Elle me voit et fronce les sourcils.
- Vous vous fréquentez maintenant ?
- Oui, mais dis-moi... Qui t'a mis dans cet état ?
Elle me regarde puis avoue:
- Il était bizarre... Je ne saurais pas le décrire mais il n'est plus aussi aimable... Il est irrité dès que je l'approche, sans même que je n'ai fait quelque chose ! J'étais allée le voir pour un exo de maths vu que tu n'étais pas là. Il m'a aidée mais pas si motivé que ça, alors qu'en temps normal il est content que je m'adresse à lui ! Mais... Imagine, Lily ! Il m'a fait la remarque plusieurs fois que je respirais trop fort et que ça le dérangeait ! J'ai pensé bien faire en lui jouant du violon, vu qu'il a toujours beaucoup apprécié... Mais là, il a pété les plombs ! Il tremblait de rage ! Et a détruit sa chambre ! Je...je ne sais pas ce que j'ai fait...de mal... dit-elle en fondant en larmes.

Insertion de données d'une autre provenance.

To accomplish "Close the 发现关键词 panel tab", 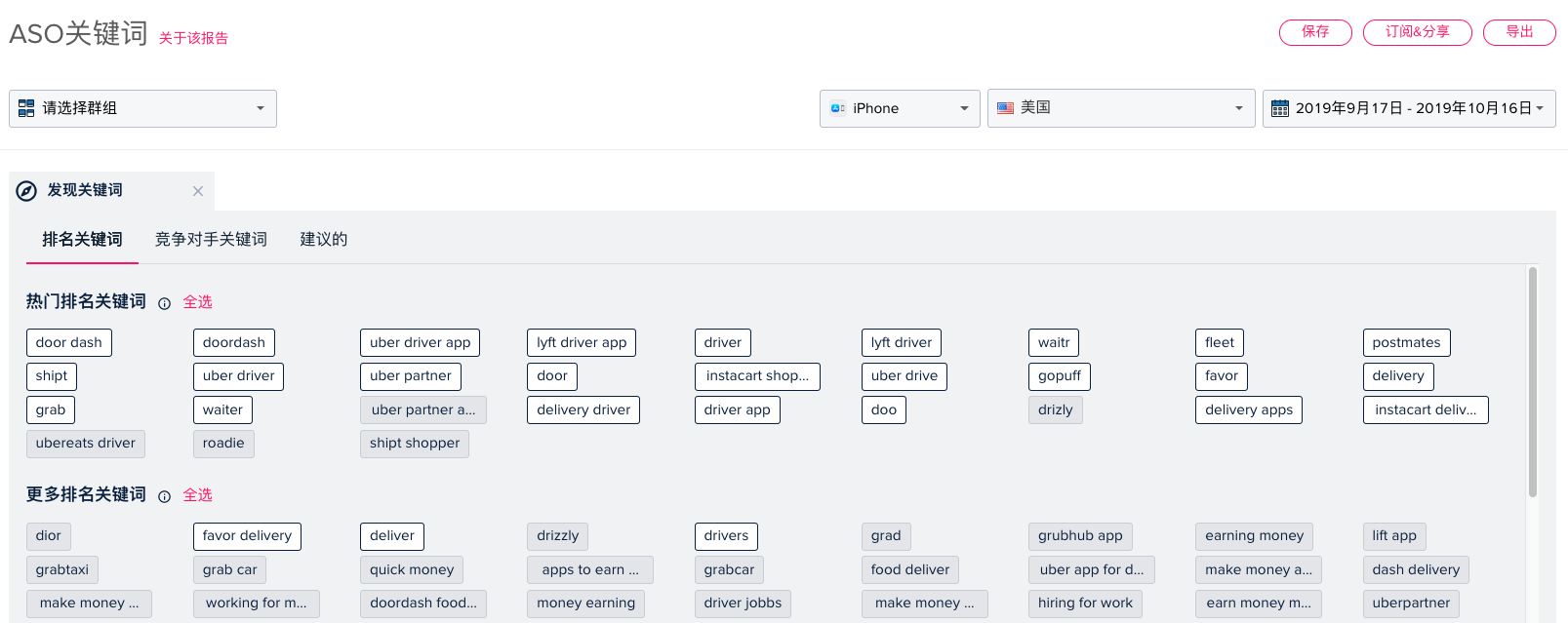I will (198, 191).
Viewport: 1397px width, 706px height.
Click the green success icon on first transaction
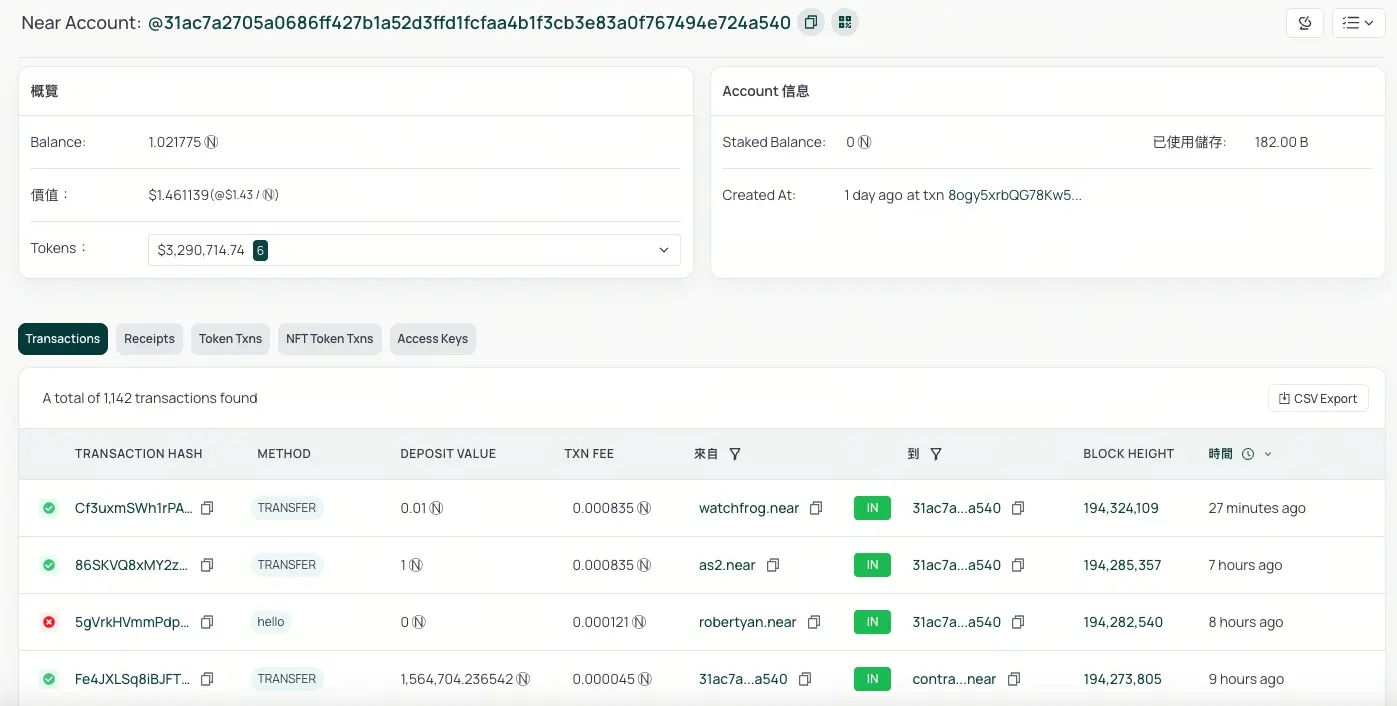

Qu'est-ce qu'il a pour être aussi agressif ? Lui qui est d'ordinaire si aimable et attentionné envers ses sœurs... Je dois dire qu'il me surprend, jamais je ne l'ai soupçonné d'agir de cette sorte avec sa famille. Il est peace and love comme mec, calme et réfléchi ! Il m'a vanté les talents de violoniste de sa petite sœur et il adore l'écouter pourquoi pas cette fois ?
Lily semble en pleine réflexion aussi et sa sœur la serre dans ses bras... Elle semble surprise de ce geste, elle m'a avoué ne pas trop aimer le contact, le contact c'est pas son truc... Je lui indique de l'entourer dans ses bras et la rassurer, ce qu'elle imite maladroitement.
Elle se détend, puis lui coiffe les cheveux perdue dans ses profondes pensées... Je les observe et décide de monter le voir... Ça ne va pas être la fête, on ne s'est pas adressé la parole depuis... qu'il a su que j'avais amené une fille... Je m'efface et appréhende sur la montée sa réaction...
Je vois par la porte entre-ouverte sa chambre toute retournée, lui debout, les mains dans les poches dos à moi, regardant au loin par la baie vitrée... Je porte ma main à la porte mais finit par l'abaisser... Je ne devrais pas... Vaut mieux rester seul après ça, j'ai bien une vie merdique. J'ai connu la souffrance... Mais je ne vais pas me plaindre, il y a bien pire que moi. Je m'estime heureux d'être encore en vie après tout ce que j'ai traversé.
Je recule et retourne voir les filles. Elles sont maintenant bras dessus, bras dessous, silencieuses.
- Iris ? J'ai beaucoup entendu parler de ton âme de musicienne et je serais ravi de t'entendre jouer.
Ses yeux semblent s'éclairer et elle balaie d'un revers ses larmes.
- Je ne suis pas un prodige aussi... fit-elle rougissant.
Lily me considère d'un regard que je ne saurais comprendre et d'un sourire énigmatique.
- Et j'aimerais jouer avec Lily, j'apprécie énormément les morceaux avec les pianos. La sonorité est si mielleuse...
- Quel honneur j'ai, un spectacle privé ! m'exclamais-je.
- Ça, c'est clair ! ria Lily. Allons à ma chambre dans ce cas.